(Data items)
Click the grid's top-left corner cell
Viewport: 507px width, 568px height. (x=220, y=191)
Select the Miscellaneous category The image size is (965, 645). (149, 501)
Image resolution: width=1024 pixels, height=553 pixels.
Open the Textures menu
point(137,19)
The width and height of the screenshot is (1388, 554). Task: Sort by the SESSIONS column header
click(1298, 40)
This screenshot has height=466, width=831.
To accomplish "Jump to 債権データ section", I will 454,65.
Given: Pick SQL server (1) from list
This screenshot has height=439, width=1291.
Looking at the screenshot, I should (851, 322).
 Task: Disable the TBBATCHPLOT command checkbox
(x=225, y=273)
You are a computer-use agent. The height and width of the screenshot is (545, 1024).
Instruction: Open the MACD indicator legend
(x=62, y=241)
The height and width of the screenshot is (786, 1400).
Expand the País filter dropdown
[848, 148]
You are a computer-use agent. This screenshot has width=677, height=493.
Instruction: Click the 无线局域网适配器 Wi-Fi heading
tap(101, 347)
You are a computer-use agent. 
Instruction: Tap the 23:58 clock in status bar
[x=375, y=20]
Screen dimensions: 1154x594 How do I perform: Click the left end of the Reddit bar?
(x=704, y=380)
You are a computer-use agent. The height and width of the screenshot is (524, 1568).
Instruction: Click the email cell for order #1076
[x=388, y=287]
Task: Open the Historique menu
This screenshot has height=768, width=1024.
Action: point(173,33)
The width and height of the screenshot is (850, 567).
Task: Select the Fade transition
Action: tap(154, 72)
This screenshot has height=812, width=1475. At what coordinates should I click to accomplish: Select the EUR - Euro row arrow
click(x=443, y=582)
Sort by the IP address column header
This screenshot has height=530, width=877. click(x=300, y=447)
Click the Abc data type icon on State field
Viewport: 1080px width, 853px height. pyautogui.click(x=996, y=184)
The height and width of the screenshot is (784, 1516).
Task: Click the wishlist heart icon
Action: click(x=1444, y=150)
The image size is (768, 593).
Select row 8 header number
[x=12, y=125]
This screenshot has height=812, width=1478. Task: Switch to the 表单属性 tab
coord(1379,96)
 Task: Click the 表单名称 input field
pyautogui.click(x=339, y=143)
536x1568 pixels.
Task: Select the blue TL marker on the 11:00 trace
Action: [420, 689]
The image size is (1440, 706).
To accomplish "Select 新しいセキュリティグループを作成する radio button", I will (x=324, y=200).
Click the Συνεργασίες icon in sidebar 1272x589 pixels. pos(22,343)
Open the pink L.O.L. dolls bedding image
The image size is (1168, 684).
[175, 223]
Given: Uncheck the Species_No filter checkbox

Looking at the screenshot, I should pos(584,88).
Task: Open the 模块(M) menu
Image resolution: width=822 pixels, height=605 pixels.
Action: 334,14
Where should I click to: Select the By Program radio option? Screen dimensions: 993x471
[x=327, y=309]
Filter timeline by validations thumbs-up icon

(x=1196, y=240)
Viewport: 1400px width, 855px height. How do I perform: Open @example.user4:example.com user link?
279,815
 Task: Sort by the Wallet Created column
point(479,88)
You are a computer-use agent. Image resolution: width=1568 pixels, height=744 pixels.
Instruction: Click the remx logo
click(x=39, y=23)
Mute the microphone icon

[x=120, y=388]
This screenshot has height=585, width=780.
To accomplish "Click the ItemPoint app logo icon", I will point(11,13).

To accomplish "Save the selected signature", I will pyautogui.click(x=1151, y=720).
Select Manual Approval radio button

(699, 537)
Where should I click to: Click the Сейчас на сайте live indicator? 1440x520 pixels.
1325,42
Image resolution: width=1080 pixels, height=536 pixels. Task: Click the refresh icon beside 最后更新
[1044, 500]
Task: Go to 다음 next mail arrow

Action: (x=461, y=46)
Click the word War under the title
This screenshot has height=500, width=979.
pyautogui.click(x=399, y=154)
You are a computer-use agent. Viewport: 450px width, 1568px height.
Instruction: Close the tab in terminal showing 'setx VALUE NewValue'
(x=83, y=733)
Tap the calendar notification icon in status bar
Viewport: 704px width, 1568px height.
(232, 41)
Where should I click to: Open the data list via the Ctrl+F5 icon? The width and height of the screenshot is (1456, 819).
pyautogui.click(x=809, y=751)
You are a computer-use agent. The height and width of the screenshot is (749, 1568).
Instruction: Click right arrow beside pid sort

= WHAT THE TASK REQUIRES =
Update everything from the first line of the records down to the line containing "click(1298, 40)" by replacing "Textures" with "Materials", and leave all else unchanged. Give only those lines.

= EXERCISE RESULT =
Click the grid's top-left corner cell
Viewport: 507px width, 568px height. (x=220, y=191)
Select the Miscellaneous category The image size is (965, 645). (149, 501)
Image resolution: width=1024 pixels, height=553 pixels.
Open the Materials menu
point(137,19)
The width and height of the screenshot is (1388, 554). Task: Sort by the SESSIONS column header
click(1298, 40)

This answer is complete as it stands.